Letters to the Editor
To the Editor:
We read with great interest the recent article by Blanchard and colleagues1 highlighting a relative lack of opportunity for postgraduate medical training in rural and community settings in the United States, and discussing the impact on recruitment that ensues in these areas. Their observations resonated with our own experience in the United Kingdom, and we sought to better understand the experience of training in a rural setting.
We work at a rural district general hospital (DGH) of about 170 beds, which often struggles to recruit adequate numbers of doctors at all grades in both medicine and surgery. This staffing difficulty extends to the primary care services in our rural area of the United Kingdom. In part, this is because the hospital is situated in a rather secluded part of the United Kingdom. Also, there may be a perception that the quality of training in small DGHs is subordinate to larger teaching hospitals. We asked all doctors in their first two years of postgraduate training at our hospital whether they found this to be the case. We had a response rate of 68.4% (13/19), with 84.6% feeling they were adequately prepared for the next stage in their training as a result of working here, and 100% stating they would recommend working here to a colleague. Moreover, all respondents felt they had enough opportunity to attend theater whilst on surgical rotations, and 92.3% felt they had enough opportunity to learn clinical procedural skills. Of the respondents, 53.8% were initially happy to be allocated to this hospital, and interestingly, 92.3% felt their views of working in a rural DGH had changed as a result of this placement.
━━━━
● **What this exercise asks**:
1. Reproduce the letter to the editor from "Letters to the" to "a rural setting.", changing "great interest" to "keen interest".
2. Carry the letter about rural medical training forward from its last sentence.
The records are not needed here.

● **Given records**:
━━━━
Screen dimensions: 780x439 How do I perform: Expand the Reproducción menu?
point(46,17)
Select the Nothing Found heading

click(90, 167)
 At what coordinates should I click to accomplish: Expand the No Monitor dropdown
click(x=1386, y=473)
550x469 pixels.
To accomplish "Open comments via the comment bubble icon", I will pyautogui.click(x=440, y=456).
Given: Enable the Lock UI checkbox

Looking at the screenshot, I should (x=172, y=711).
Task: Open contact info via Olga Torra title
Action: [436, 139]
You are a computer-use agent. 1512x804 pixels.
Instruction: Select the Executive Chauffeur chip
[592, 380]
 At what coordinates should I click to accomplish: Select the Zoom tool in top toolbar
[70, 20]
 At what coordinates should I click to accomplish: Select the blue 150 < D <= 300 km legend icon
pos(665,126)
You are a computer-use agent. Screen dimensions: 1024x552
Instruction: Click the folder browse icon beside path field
━━━━
● **Solved tasks**:
1.
Letters to the Editor
To the Editor:
We read with keen interest the recent article by Blanchard and colleagues1 highlighting a relative lack of opportunity for postgraduate medical training in rural and community settings in the United States, and discussing the impact on recruitment that ensues in these areas. Their observations resonated with our own experience in the United Kingdom, and we sought to better understand the experience of training in a rural setting.

2.
We agree with Blanchard and colleagues that training in rural centers is an underused opportunity. In terms of medical training, we find that trainees at our hospital feel they are well prepared and have adequate exposure to relevant learning opportunities. Indeed, a study exploring medical students’ perceptions of a rural placement in Australia found that students considered they had a more hands-on experience and that these students achieved better examination results compared with their colleagues rotating in larger teaching hospitals.2
Importantly, increasing training numbers in more rural areas would increase the number of doctors later choosing to practice medicine in relatively remote areas,3 where often the number of doctors is limited by challenges in recruitment.
David M. Williams, MBBS
Foundation Year 2 doctor, Department of General Surgery, Bronglais General Hospital, Aberystwyth, United Kingdom; firstname.lastname@example.org.
Daniel L. Thomas, MBChB
Foundation Year 1 doctor, Department of General Surgery, Bronglais General Hospital, Aberystwyth, United Kingdom.
Zeyad Sallami, MBBS, FRCS (Ed)
Consultant surgeon, Department of General Surgery, Bronglais General Hospital, Aberystwyth, United Kingdom.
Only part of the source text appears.